More observational and intervention studies that evaluate the impact of the various fat subtypes on breast cancer and overall survival are needed, along with studies in minority populations. The literature on racial differences in nutritional factors and breast cancer risk and survival is severely limited, with practically no studies on dietary fat and breast cancer survival that report findings stratified by race; the lack of such studies is possibly due to insufficient sample sizes. It is well known that women of African ancestry experience worse survival rates from the disease at every stage (2) and can present with different tumor biology compared to Caucasian women. In parallel, dietary fat intakes can also vary by race. Hence, the relationships of dietary fat and cancer recurrence and mortality should be specifically investigated in minority groups, especially since there is some suggestion that fat intake has a detrimental impact on women with ER-negative tumors (15), which are commonly seen in women of African ancestry. In the interim, results from the ongoing Life After Cancer Epidemiology (14) study and the Pathways Study (34) in breast cancer survivors may help clarify the role of dietary fat and its various subtypes in cancer survival and provide further insight to guide future research and ultimately dietary fat recommendations among breast cancer survivors.

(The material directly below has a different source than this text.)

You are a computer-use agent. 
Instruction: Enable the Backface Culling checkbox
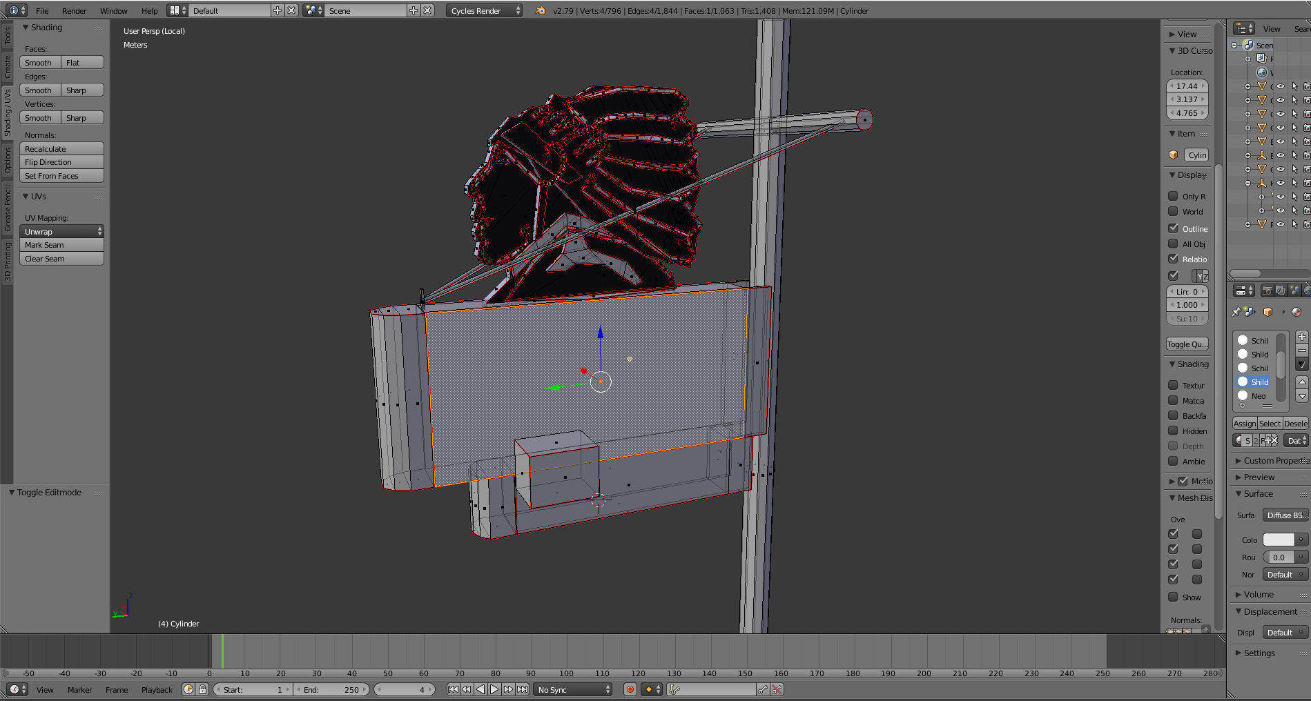(x=1173, y=416)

Currently, the American Cancer Society considers the dietary fat recommendations for the general population for heart disease prevention appropriate for the population of cancer survivors due to shared risk factors between cancer and heart disease (3, 49). Its 2012 report recommends that cancer survivors consume 20% to 35% of their energy from fat and limit their intake of saturated fat (49). In addition, although there is insufficient evidence to confirm the protective effects of omega-3 fats for survivors, consumption of foods that are rich in omega-3 fats is encouraged due to the known effects of omega-3 fats in lowering the risk of cardiovascular diseases and all-cause mortality (49). At a population level, cancer survivors should be encouraged to meet the recommendations of the American Cancer Society and the American Institute for Cancer Research (5, 49). However, at an individual level, intensive, personalized, and motivational counseling by a trained dietitian should be encouraged after a breast cancer diagnosis to address the specific needs of patients whose nutritional status may range from being undernourished to obese.